───── SELECTED TEXT
Prayer follows study, study yields to prayer-
Bell echoes bell, till wearied with the summons,
The ear doth ache for that last welcome peal
That tolls an end to listless vacancy.'

That part of the play where the chief interest should lie, namely, in the scenes preceding the death of Aldobrand, is without any interest at all, from the nature of the plot; for there is nothing left either to hope or to fear; and not only is there no possibility of good, but there is not even a choice of evils. The struggle of Imogine is a mere alternation of senseless exclamations. Her declaring of her husband, By heaven and all its hosts, he shall not perish,' is downright rant. She has no power to prevent his death; she has no power even to will his safety, for he is armed with what she deems an unjust power over the life of Bertram, and the whole interest of the play centres in her love for this Bertram. Opposite interests destroy one another in the drama, like opposite forces in mechanics. The situation of Belvidera in Venice Preserved, where the love to her father or her husband must be sacrificed, is quite different, for she not only hopes to reconcile them, but actually does reconcile them. The speech of Bertram to the Knights after he has killed Aldobrand, and his drawing off the dead body, to contemplate it alone, have been much admired, and there is certainly something grand and impressive in the first suggestion of the idea; but we do not believe it is in nature. We will venture a conjecture, that it is formed on a false analogy to two other ideas, viz. to that of a wild beast carrying off its prey with it to its den, and to the story which Fuseli has painted, of a man sitting over the corpse of his murdered wife. Now we can conceive that a man might wish to feast his eyes on the dead body of a person whom he had loved, and conceive that there was no one else but they two left alone in the world,' but not that any one would have this feeling with respect to an enemy whom he had killed.
──────────
## STATED EXERCISE A
In the dramatic critique, to what are opposite interests in the drama compared?
## STATED EXERCISE B
Condense the paragraph of the dramatic critique that begins "That part of the play where the chief interest should lie" into a short summary that keeps its main facts.
## STATED EXERCISE C
Continue the dramatic critique, beginning after its final sentence.
───── DATA LINES
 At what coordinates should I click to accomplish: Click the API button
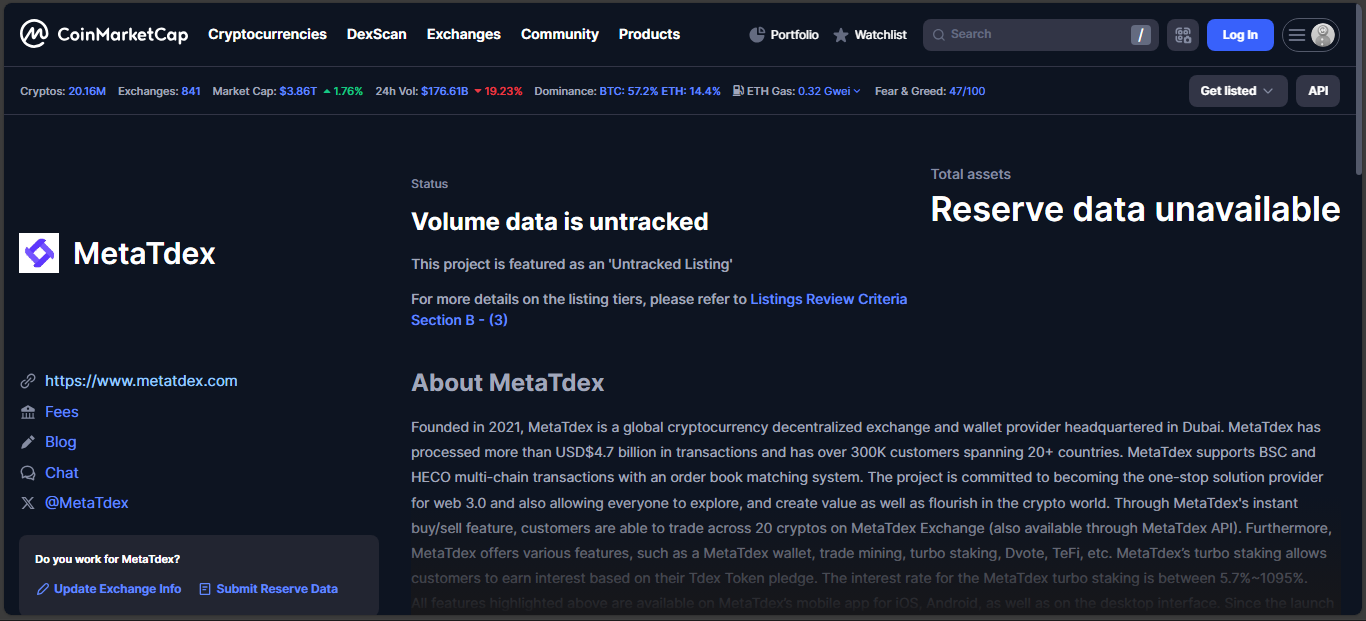pyautogui.click(x=1318, y=91)
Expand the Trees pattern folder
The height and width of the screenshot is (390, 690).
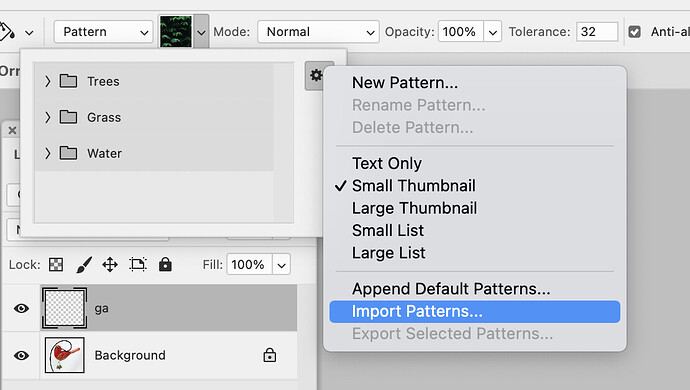point(48,81)
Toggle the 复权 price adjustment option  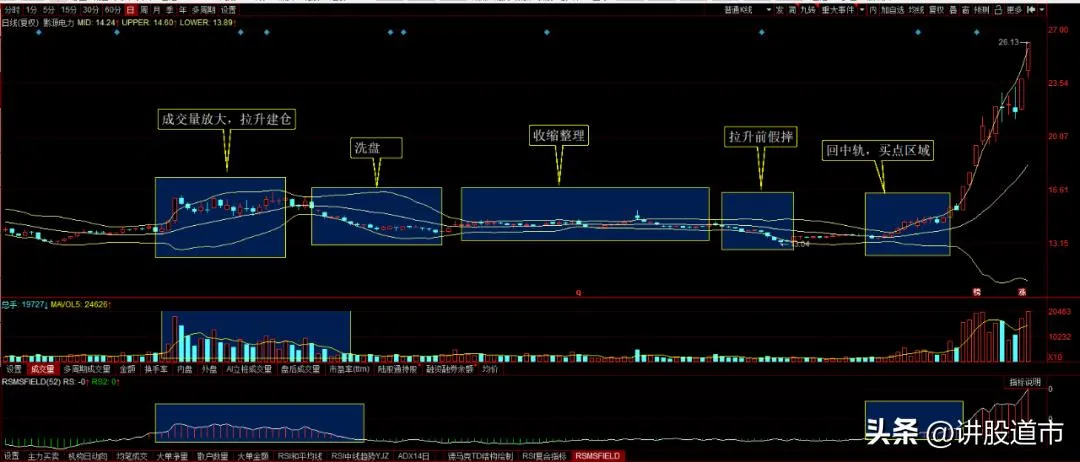click(935, 10)
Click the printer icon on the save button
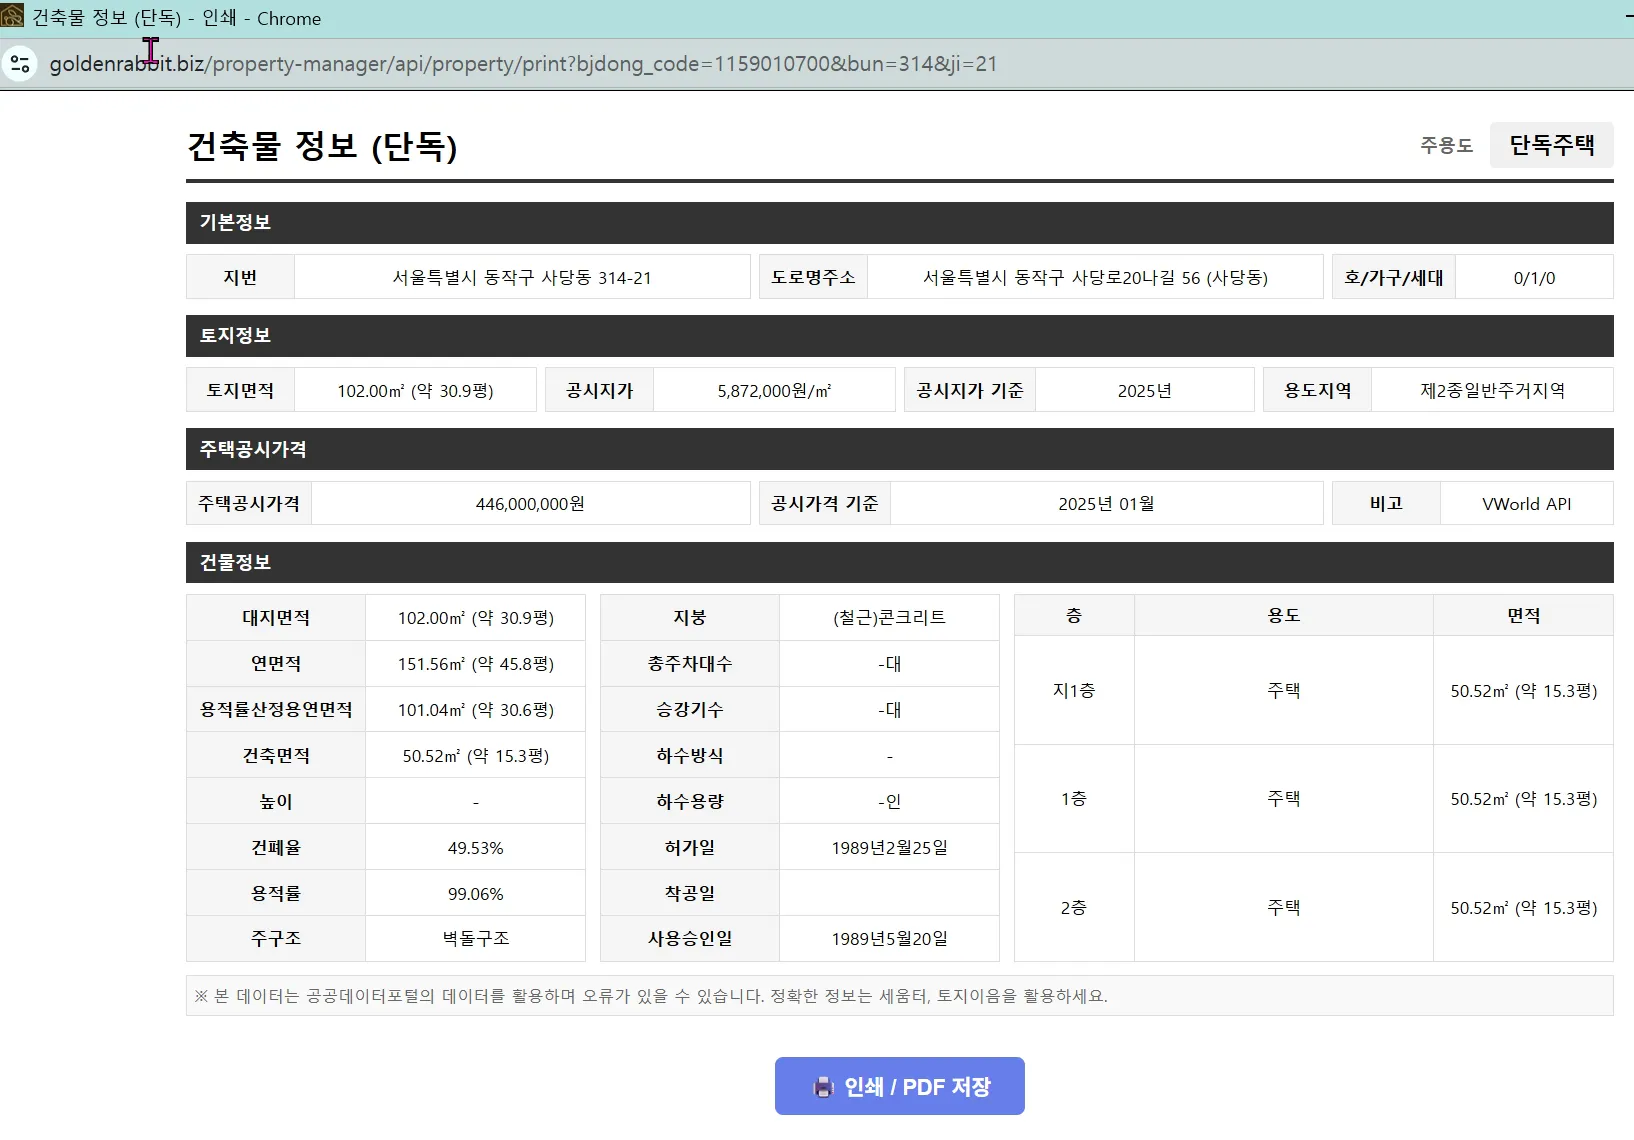 point(823,1086)
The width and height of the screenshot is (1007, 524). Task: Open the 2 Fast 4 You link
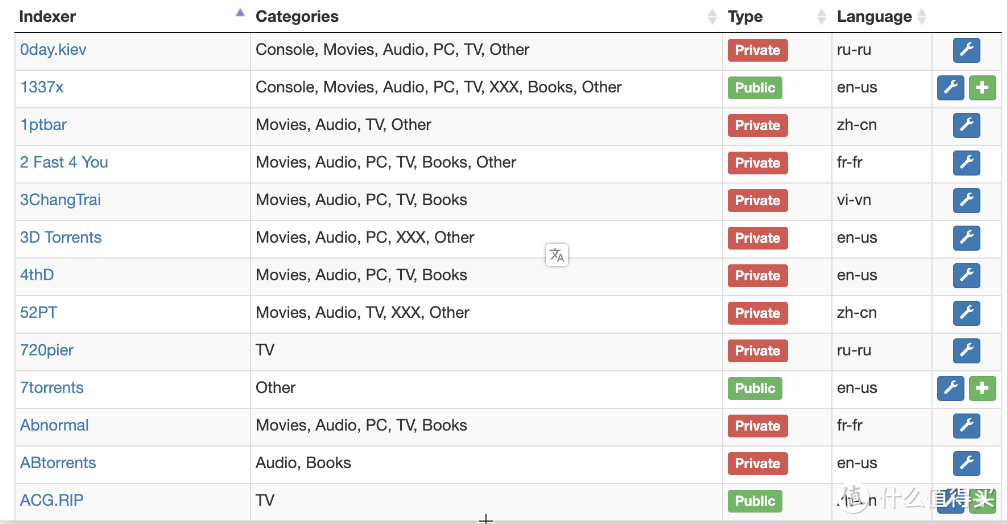(x=64, y=162)
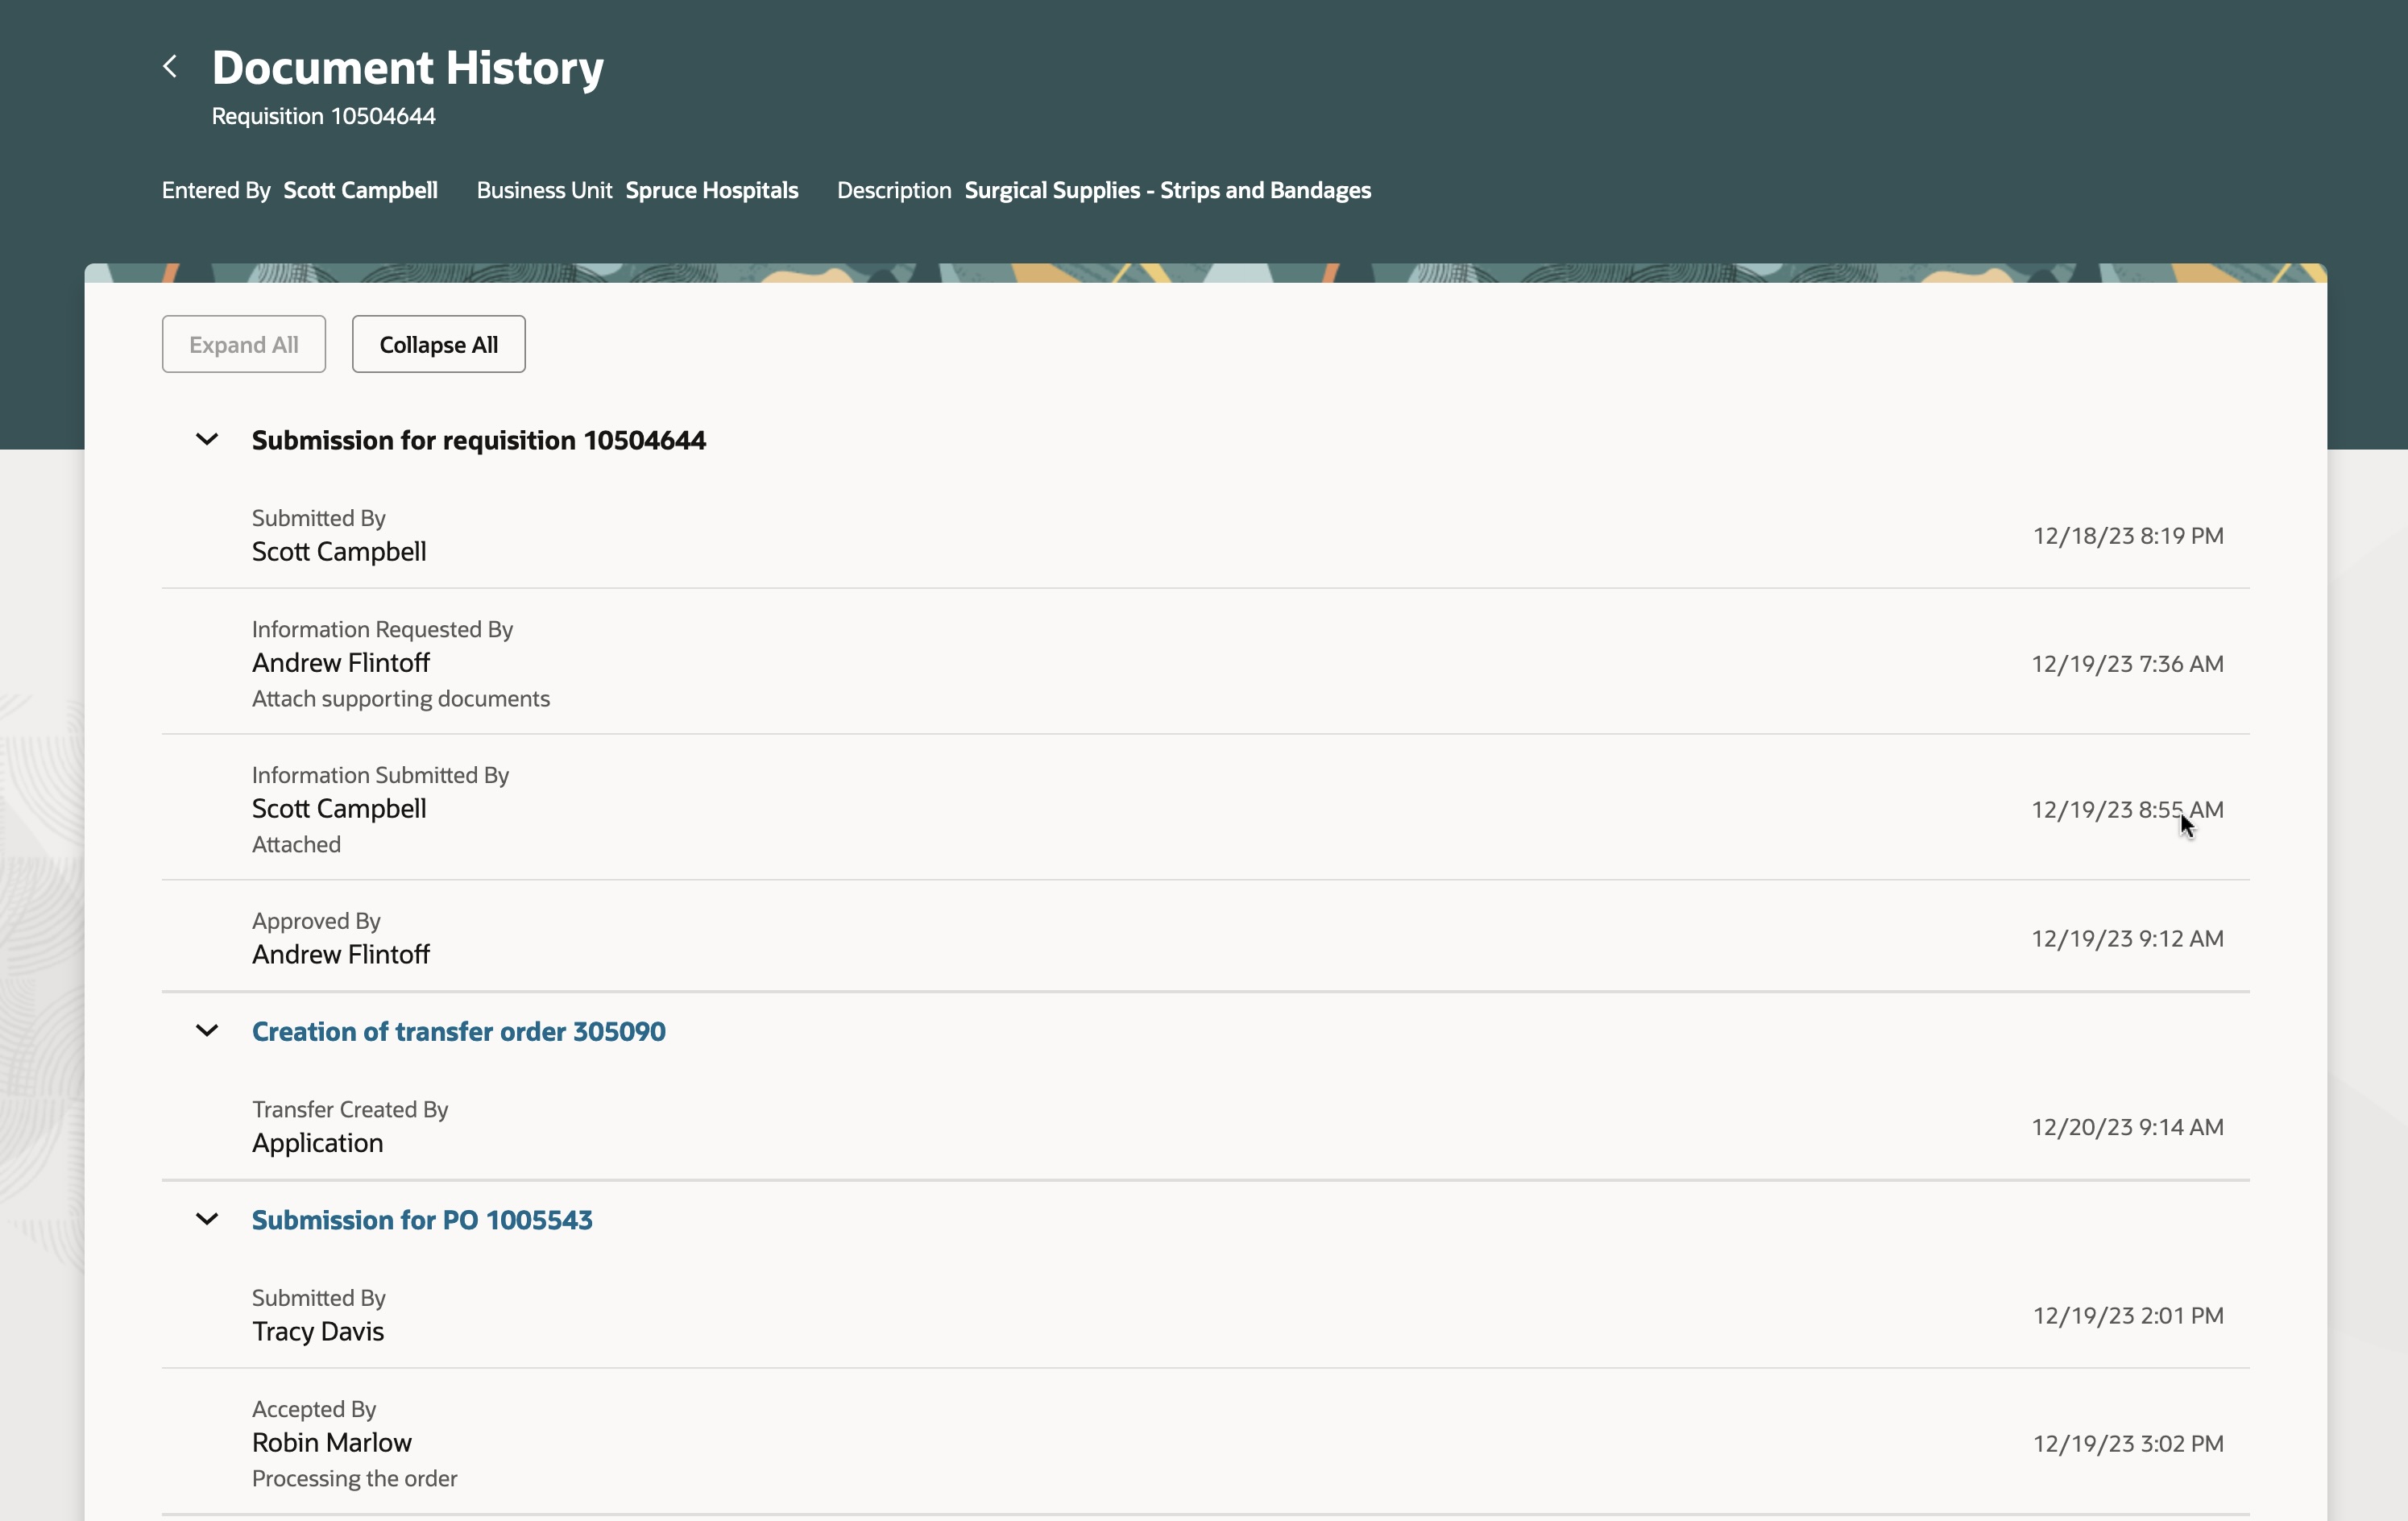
──────────
## EXERCISE RESULT A
They are compared to opposite forces in mechanics, which destroy one another.

## EXERCISE RESULT B
The scenes before Aldobrand's death, which should hold the chief interest, have none, because the plot leaves nothing to hope or fear and not even a choice of evils. Imogine's struggle is a mere alternation of senseless exclamations, and her vow that her husband "shall not perish" is rant. She can neither prevent his death nor will his safety, since he holds what she deems an unjust power over the life of Bertram, whom she loves. Opposite interests cancel each other in drama as opposite forces do in mechanics. Belvidera in Venice Preserved differs, because she hopes to reconcile her father and husband and does so. Bertram's speech to the Knights and his drawing off Aldobrand's body to contemplate it alone are admired and have something grand in the idea, but they are not true to nature. The scene is likely formed on a false analogy to a wild beast carrying its prey to its den and to Fuseli's painting of a man sitting over the corpse of his murdered wife. A man might wish to gaze on the body of someone he had loved, but not on that of an enemy he had killed.

## EXERCISE RESULT C
Mr. Kean as Bertram did several things finely; what we liked most was his delivery of the speech, 'The wretched have no country.' Miss Somerville as Imogine was exceedingly interesting; she put us in mind of Hogarth's Sigismunda. She is tall and elegant, and her face is good, with some irregularities. Her voice is powerful, and her tones romantic. Her mode of repeating the line,

'Th' Elysian dreams of lovers, when they loved,

had the true poetico-metaphysical cadence, as if the sound and the sentiment would linger for ever on the ear. She might sit for the picture of a heroine of romance, whether with her form

-decked in purple and in pall,

When she goes forth, and thronging vassals kneel,
And bending pages bear her footcloth well;'

or whether the eye

-beholds that lady in her bower,

That is her hour of joy; for then she weeps,

Nor does her husband hear!'

Bertram, or the Castle of St. Aldobrand, is written by an Irish Clergyman, whose name is Maturin. It is said to be his first successful production; we sincerely hope it will not be the last.

ADELAIDE, OR THE EMIGRANTS

The Examiner.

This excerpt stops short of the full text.